- [TASK OBJECTIVE]
Only the lines below from the one that contains "The width and" through the one that contains "Select the stopwatch" should appear in your answer, exact and without pictures.

- [INPUT RECORDS]
*** Block opens ***
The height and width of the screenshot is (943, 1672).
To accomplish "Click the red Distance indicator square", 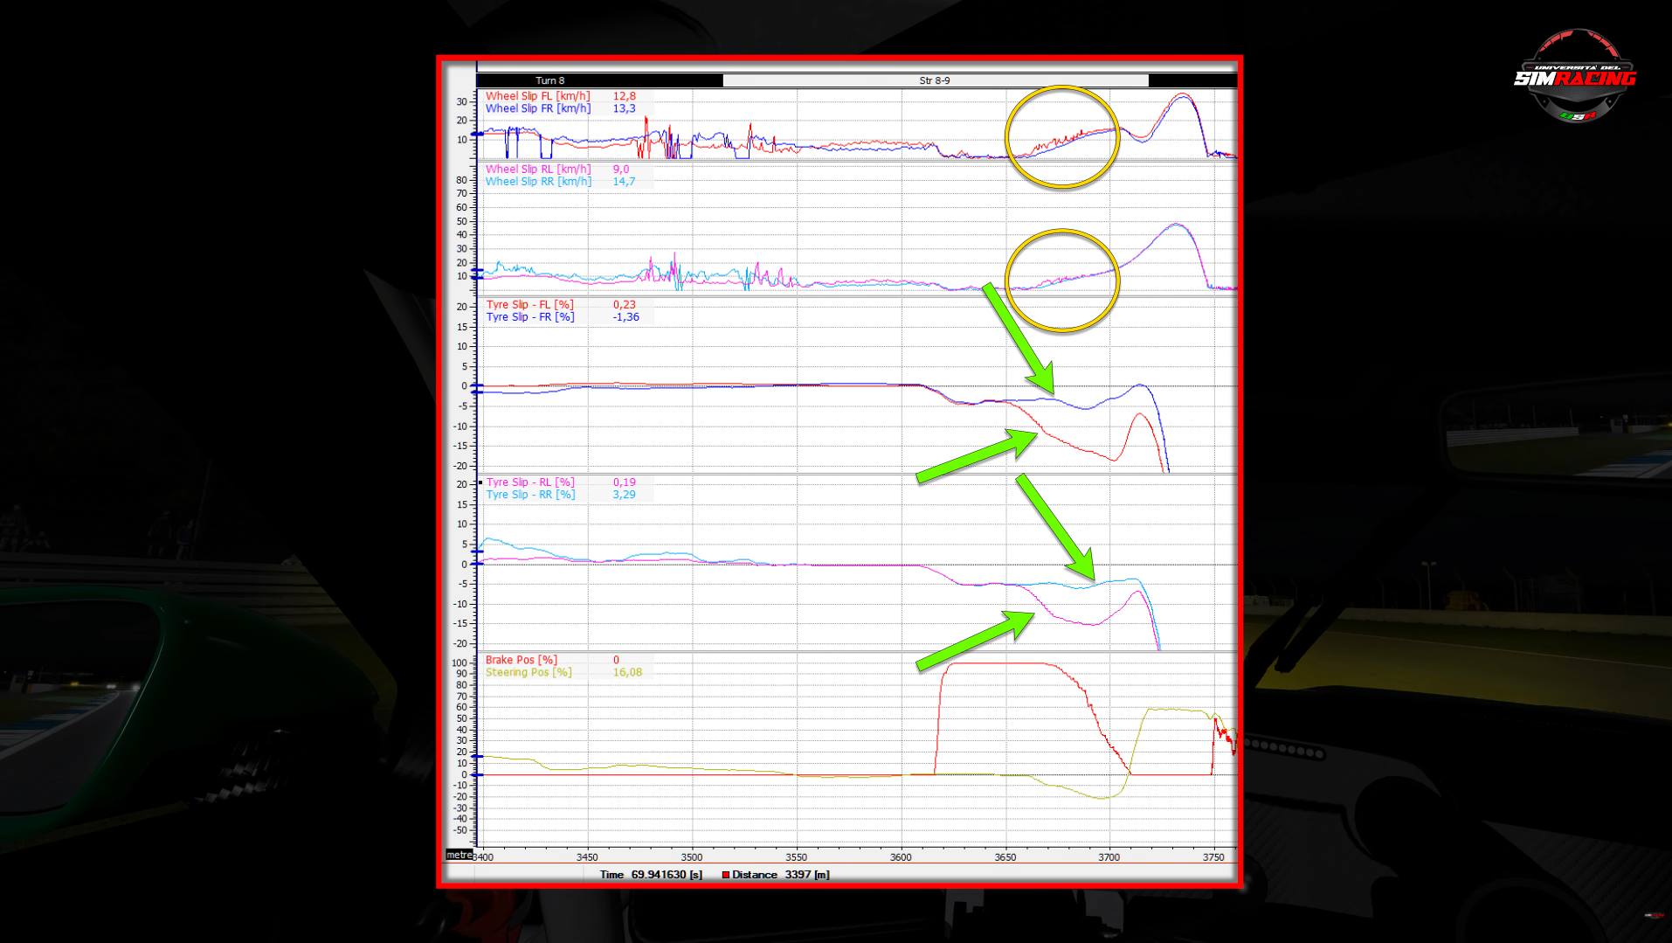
*** Block closes ***
*** Block opens ***
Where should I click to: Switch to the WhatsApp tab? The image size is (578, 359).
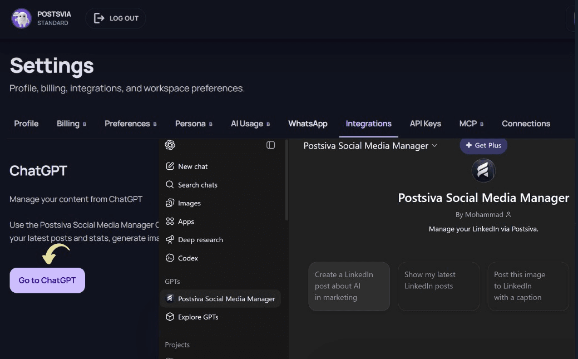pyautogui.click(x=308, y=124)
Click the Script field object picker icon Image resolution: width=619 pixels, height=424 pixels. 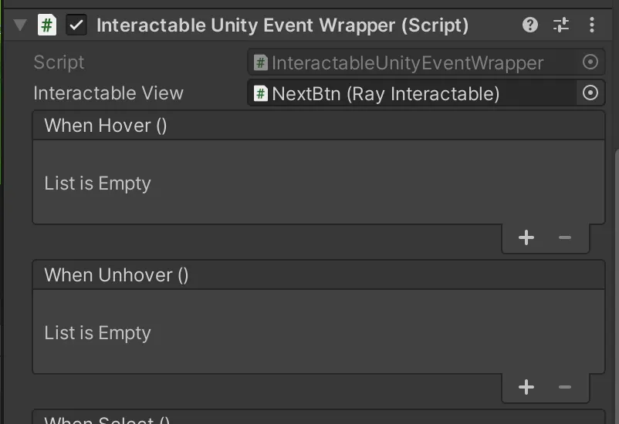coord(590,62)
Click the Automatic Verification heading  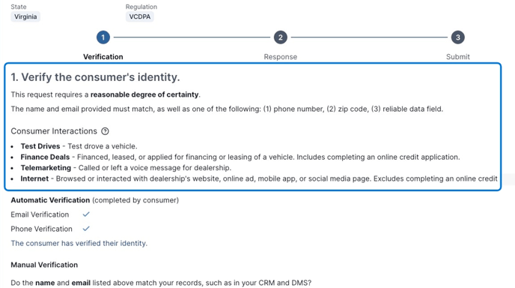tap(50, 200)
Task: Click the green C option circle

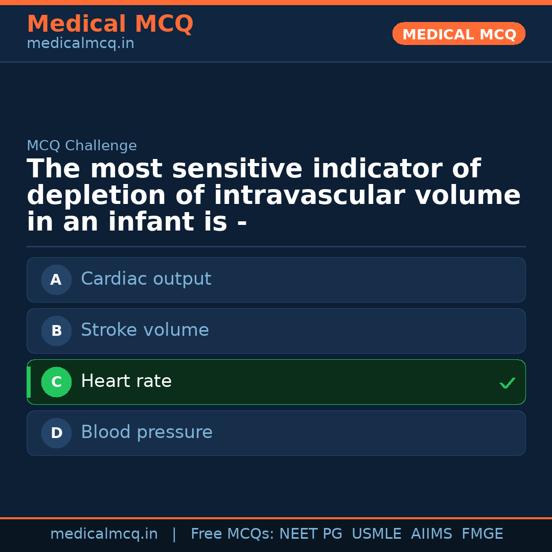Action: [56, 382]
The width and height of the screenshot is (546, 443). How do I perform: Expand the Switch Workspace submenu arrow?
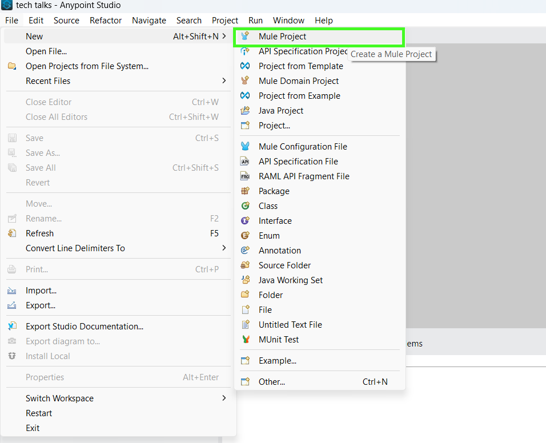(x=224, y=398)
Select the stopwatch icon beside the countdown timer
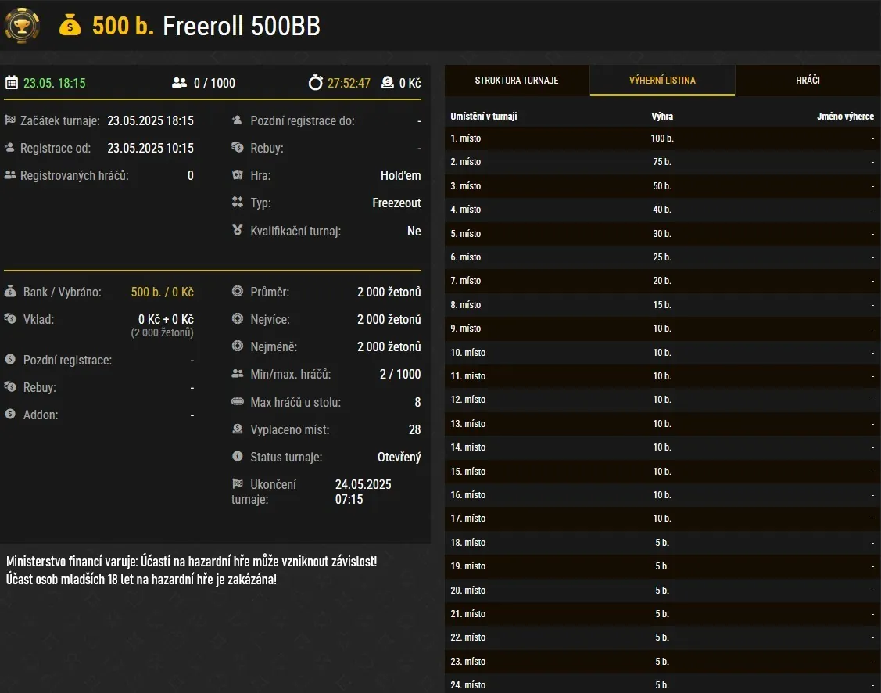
*** Block closes ***
- [SOLUTION TO THIS EXERCISE]
The width and height of the screenshot is (546, 443). How do I perform: Expand the Switch Workspace submenu arrow?
(x=224, y=398)
Select the stopwatch icon beside the countdown timer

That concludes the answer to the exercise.